Togashi Junichi, Akamastu Nobuhisa, Kokudo Norihiro
Artificial Organ and Transplantation Surgery Division, Department of Surgery, University of Tokyo, Tokyo, Japan.
Hepatobiliary Surg Nutr. 2016 Oct;5(5):399-407. doi: 10.21037/hbsn.2016.08.05.
Living donor liver transplantation (LDLT) is an established treatment not only for those with end-stage liver disease but for those with hepatocellular carcinoma (HCC) developing in cirrhotic liver. The aim of this study was to present a single-center experience of LDLT for HCC at the University of Tokyo Hospital, Japan.
Among 573 liver transplant recipients from January 1996 until the end of 2015, 139 patients have been indicated LDLT for the treatment of HCC, and were the subjects of the present study. We use the expanded criteria for HCC as follows; the number of tumor should be five or less, and the maximum diameter of the tumor should be 5 cm or less, without the distant metastasis nor the vascular invasion (Tokyo criteria, 5-5 rule). We also focused on the identification of the incidental intrahepatic cholangiocarcinoma (ICC) and combined hepatocellular carcinoma/cholangiocarcinoma (cHCC-CC) in liver explants.

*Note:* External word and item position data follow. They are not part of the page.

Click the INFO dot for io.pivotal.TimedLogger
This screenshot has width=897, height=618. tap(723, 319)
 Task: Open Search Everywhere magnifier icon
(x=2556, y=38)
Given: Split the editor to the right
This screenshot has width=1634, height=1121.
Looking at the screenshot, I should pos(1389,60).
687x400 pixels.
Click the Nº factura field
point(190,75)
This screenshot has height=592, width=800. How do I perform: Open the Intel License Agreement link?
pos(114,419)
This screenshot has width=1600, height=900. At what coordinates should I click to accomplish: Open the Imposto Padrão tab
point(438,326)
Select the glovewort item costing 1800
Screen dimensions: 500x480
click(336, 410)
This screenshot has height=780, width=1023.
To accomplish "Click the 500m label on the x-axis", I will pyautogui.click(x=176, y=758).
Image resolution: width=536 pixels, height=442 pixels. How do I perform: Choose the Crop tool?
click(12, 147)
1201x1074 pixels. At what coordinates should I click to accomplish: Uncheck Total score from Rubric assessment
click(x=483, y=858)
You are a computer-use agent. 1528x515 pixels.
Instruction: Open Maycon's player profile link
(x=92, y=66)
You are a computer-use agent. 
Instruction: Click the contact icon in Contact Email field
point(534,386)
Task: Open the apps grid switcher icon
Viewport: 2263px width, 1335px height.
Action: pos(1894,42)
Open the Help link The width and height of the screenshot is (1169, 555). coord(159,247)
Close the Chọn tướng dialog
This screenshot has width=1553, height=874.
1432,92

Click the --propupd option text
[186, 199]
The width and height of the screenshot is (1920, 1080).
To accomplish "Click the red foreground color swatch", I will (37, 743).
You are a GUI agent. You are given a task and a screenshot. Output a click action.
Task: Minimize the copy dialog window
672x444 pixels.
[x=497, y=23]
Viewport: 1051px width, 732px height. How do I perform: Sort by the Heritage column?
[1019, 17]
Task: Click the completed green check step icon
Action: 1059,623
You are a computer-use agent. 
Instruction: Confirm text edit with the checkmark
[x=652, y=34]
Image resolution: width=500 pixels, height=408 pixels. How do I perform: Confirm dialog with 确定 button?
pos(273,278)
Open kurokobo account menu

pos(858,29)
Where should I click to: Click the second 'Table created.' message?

The overall 1-, 5-, and 10-year recurrence-free and patient survival rates were 95%, 91%, and 91%, 91%, and 80%, 78%, respectively. The 1-, 3-, and 5-year cumulative recurrence rate was 5%, 6%, and 6% for within Milan, 0%, 8%, and 8% for beyond Milan/within Tokyo, and 33%, 50%, and 50% for beyond Tokyo, respectively, demonstrating the significantly impaired outcome of those beyond Tokyo criteria (P<0.001). The high alpha-fetoprotein (AFP) value (≥400 ng/mL), the high des-gamma-carboxy prothrombin (DCP) value (≥200 mAU/mL) and beyond the Tokyo criteria were proved to be significant predictors for the HCC recurrence, but the size or the type of the partial graft was not associated. Incidental ICC and cHCC-CC were found in one and two patients, respectively, with the size of less than 2 cm in all cases. ICC was not detected in preoperative evaluation but cHCC-CCs were misdiagnosed as HCC preoperatively. All three patients were alive without recurrence with a follow-up period of 2 to 14 years.
The present results of our institution seem acceptable in terms of the recurrence-free and patient survival. The issues of the expansion of indication, living donor deceased donor for HCC, and liver transplantation (LT) for cholangiocarcinoma are still left to be investigated in future studies.
活体肝移植(LDLT)不仅是终末期肝病患者的既定治疗方法,也是肝硬化肝脏中发生肝细胞癌(HCC)患者的治疗方法。本研究的目的是介绍日本东京大学医院单中心进行的针对HCC的LDLT经验。
在1996年1月至2015年底的573例肝移植受者中,有139例患者因治疗HCC而接受LDLT,为本研究对象。我们采用以下扩大的HCC标准:肿瘤数量应在5个或以下,肿瘤最大直径应在5厘米或以下,无远处转移和血管侵犯(东京标准,5-5规则)。我们还着重于在肝外植体中识别偶然发现的肝内胆管癌(ICC)和肝细胞癌/胆管癌合并症(cHCC-CC)。
总体1年、5年和10年无复发生存率和患者生存率分别为95%、91%和91%,91%和80%,78%。米兰标准内的1年、3年和5年累积复发率分别为5%、6%和6%,米兰标准外/东京标准内为0%、8%和8%,东京标准外为33%、50%和50%,表明东京标准外患者的预后明显受损(P<0.001)。高甲胎蛋白(AFP)值(≥400 ng/mL)、高脱γ-羧基凝血酶原(DCP)值(≥200 mAU/mL)和超出东京标准被证明是HCC复发的重要预测因素,但部分移植物的大小或类型与之无关。分别在1例和2例患者中发现偶然的ICC和cHCC-CC,所有病例大小均小于2厘米。术前评估未检测到ICC,但cHCC-CC术前被误诊为HCC。所有3例患者均存活且无复发,随访期为2至14年。
就无复发生存率和患者生存率而言,本机构目前的结果似乎是可以接受的。扩大适应症、HCC的活体供体与尸体供体以及胆管癌的肝移植(LT)等问题仍有待未来研究探讨。